I'm trying to solve this irrational integral $$ \int \frac{\sqrt{2x-x^2}+x}{2-\sqrt{2x-x^2}}\, dx$$
doing the substitution
$$ x= \frac{2t^2}{1+ t^2}$$
So $dx=\frac{4t}{(1+t^2)^2}dt$
and the integral becomes:
$$ \int \frac{4t^2(1+t)}{(1+t^2)^2(t^2-t+1)}\, dt$$
According to the bood ot should be
$$ \int \frac{4t^2(1+t)}{(1+t^2)^2(t-1)^2}\, dt$$
As usual I have checked my calculation but I don't understand where I'm making mistakes
Best Answer
HINT
Here I propose another way to solve it for the sake of curiosity.

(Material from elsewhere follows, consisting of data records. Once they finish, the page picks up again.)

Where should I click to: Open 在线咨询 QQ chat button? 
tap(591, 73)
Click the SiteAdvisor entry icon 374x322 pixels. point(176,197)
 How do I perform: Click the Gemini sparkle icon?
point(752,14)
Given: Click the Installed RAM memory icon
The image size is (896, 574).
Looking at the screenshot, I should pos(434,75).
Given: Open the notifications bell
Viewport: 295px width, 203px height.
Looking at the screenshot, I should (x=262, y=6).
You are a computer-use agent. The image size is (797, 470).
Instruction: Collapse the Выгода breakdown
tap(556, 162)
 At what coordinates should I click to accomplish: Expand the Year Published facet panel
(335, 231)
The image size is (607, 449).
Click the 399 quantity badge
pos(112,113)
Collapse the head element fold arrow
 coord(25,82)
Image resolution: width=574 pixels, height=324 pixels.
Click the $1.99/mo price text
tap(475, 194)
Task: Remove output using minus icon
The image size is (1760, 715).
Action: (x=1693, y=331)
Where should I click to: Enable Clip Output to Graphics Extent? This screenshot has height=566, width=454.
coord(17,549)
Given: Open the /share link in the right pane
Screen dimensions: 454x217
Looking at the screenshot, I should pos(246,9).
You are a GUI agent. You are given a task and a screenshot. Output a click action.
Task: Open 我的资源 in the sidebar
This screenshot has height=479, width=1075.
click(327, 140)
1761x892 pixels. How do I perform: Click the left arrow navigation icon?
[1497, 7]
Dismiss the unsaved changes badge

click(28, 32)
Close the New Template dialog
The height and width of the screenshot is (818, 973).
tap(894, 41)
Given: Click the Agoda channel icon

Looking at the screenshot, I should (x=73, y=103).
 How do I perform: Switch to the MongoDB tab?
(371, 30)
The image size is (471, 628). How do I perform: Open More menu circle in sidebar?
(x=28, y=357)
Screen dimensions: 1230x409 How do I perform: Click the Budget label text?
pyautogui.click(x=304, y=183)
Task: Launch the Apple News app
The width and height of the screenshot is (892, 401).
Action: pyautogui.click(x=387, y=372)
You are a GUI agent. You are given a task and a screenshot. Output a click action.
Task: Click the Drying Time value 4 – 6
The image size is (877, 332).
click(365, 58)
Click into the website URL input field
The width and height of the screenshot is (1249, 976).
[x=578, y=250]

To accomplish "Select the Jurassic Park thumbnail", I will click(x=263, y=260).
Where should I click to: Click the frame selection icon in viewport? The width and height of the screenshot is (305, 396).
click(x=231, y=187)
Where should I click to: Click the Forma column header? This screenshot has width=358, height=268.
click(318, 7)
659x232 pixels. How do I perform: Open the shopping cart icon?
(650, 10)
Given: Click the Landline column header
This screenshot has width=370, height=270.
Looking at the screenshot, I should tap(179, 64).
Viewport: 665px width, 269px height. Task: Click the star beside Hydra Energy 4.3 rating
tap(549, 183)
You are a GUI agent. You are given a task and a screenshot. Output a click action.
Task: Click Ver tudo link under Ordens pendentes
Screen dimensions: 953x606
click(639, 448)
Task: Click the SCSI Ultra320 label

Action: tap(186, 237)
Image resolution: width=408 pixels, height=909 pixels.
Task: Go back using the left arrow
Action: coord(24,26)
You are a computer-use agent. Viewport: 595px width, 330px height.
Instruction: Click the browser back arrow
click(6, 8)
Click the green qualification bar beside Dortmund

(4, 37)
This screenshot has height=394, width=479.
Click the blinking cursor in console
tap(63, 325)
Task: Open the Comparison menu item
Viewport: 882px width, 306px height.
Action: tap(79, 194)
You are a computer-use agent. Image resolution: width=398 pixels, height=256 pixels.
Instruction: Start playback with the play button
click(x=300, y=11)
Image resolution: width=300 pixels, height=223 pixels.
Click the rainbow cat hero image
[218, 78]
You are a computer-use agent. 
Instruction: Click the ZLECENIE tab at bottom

I would start with noticing that
\begin{align*} \frac{\sqrt{2x - x^{2}} + x}{2 - \sqrt{2x -x^{2}}} & = -1 + \frac{2 + x}{2 - \sqrt{2x - x^{2}}}\\\\ & = -1 - \frac{1 - x}{2 - \sqrt{2x - x^{2}}} + \frac{3}{2 - \sqrt{2x - x^{2}}}\\\\ & = -1 - \frac{1 - x}{2 - \sqrt{2x - x^{2}}} + \frac{3}{2 - \sqrt{1 - (1-x)^{2}}} \end{align*}
To integrate the second term, you can make the substitution $u = 2x - x^{2}$.
To integrate the third term, you can make the substitution $\sin(\theta) = 1 - x$.
Can you take it from here?